Thanks for checking out the Weekly Learning Roundup. These bite-sized, weekly posts are designed to give you a quick hit of interesting learnings and articles I came across this week.

This week, I want to highlight the importance of reading. If you’re looking to become successful or become a more well-rounded human being, reading and accumulating knowledge is an essential part of that journey. In the Quartz article below, most successful people like Warren Buffett and Bill Gates are reading at least a book or two a month. As Buffet says, reading and accumulating knowledge is like compound interest, the more that you accumulate the faster it compounds. It makes sense. If you have more tried and tested ideas from books in your mind stimulating creativity and clarity, the more successful you’ll be at connecting the dots in your own life.

I especially like reading books because I find the standard of writing to be higher than blog posts or articles.

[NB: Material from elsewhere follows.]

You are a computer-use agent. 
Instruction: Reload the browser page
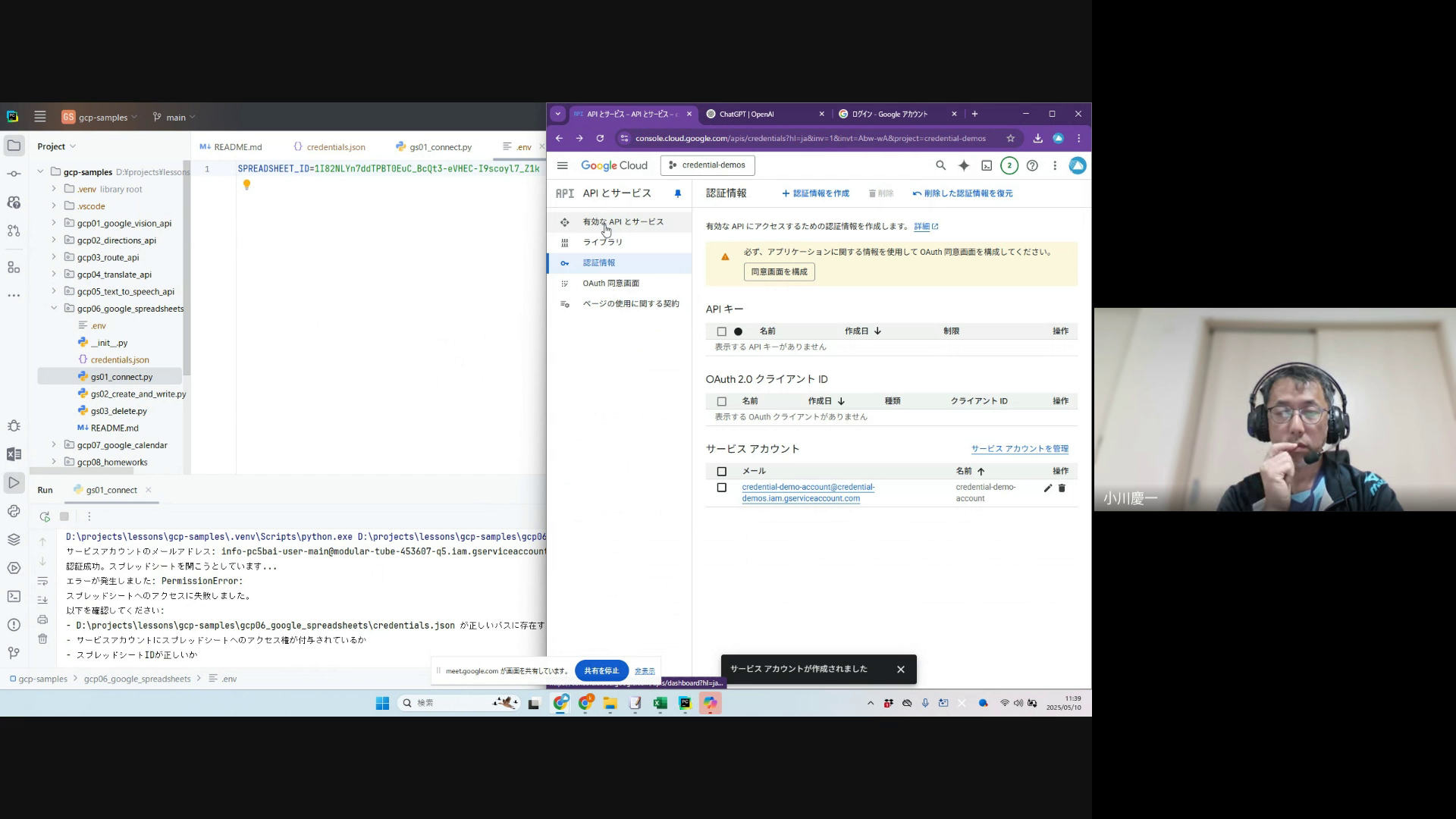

You’ll also find yourself being immersed into that book for the duration of the reading experience that you’ll start thinking about the ideas even when you’re not reading the book. In the links below, I have a quick recommendation below for a resource called Goodreads on how you can keep track of all the books you want to read and even set a goal for your reading habit.

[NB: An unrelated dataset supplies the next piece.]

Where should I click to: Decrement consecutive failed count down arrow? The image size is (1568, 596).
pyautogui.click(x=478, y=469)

Enjoy this week’s roundup!

Favourite links from the week:

If you want to be like Warren Buffett and Bill Gates, adopt their voracious reading habits (Quartz)

America’s obsession with adult coloring is a cry for help (Quartz)

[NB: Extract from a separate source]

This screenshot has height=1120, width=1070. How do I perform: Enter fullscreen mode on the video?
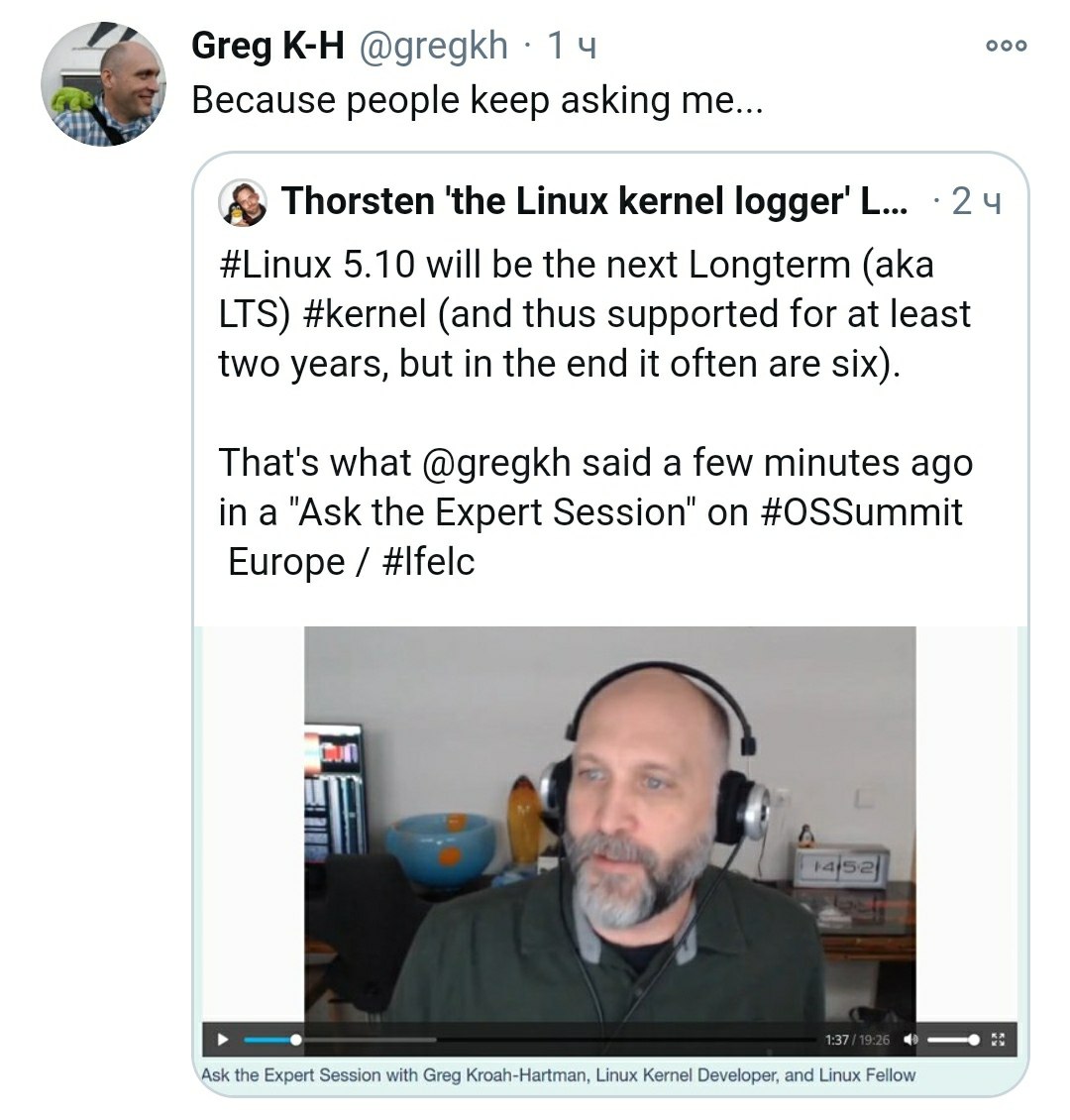998,1040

A new study suggests mindfulness isn’t quite as miraculous as we’ve been led to believe (Quartz)

People Won’t Grow If You Think They Can’t Change (Harvard Business Review)

My 10 Favorite Purchases in 10 Months (Tim Ferriss)

Productivity tip of the week:

Keeping a meditation journal

If you spend some time meditating, I recommend keeping a meditation journal. It doesn’t necessarily have to be a long-form journal but just an opportunity to jot down on a few notes on how your meditation went. I like to put down a score between 1 to 10 to give myself a sense of how my meditation session went. Eventually, I begin to identify commonalities between good meditation sessions (e.g. better focus on breathing) and be honest with myself on whether I’m putting in my best effort during my meditation. I like using Moleskin notebooks – particularly the small pocket size version – for this practice.

Free service I’m loving:


This is probably the best website I’ve found when it comes to organizing your to-read list, keeping track of books you’ve read, and discover books you want to read next. Goodreads is basically a community of book lovers that rate, comment, and organize books of all varieties. They have a pretty decent user interface to keep track of books that you want to read and even allows you to set a “Reading Challenge” for the year. I highly recommend checking it out (it’s free) and look up a few books you’d like to read next!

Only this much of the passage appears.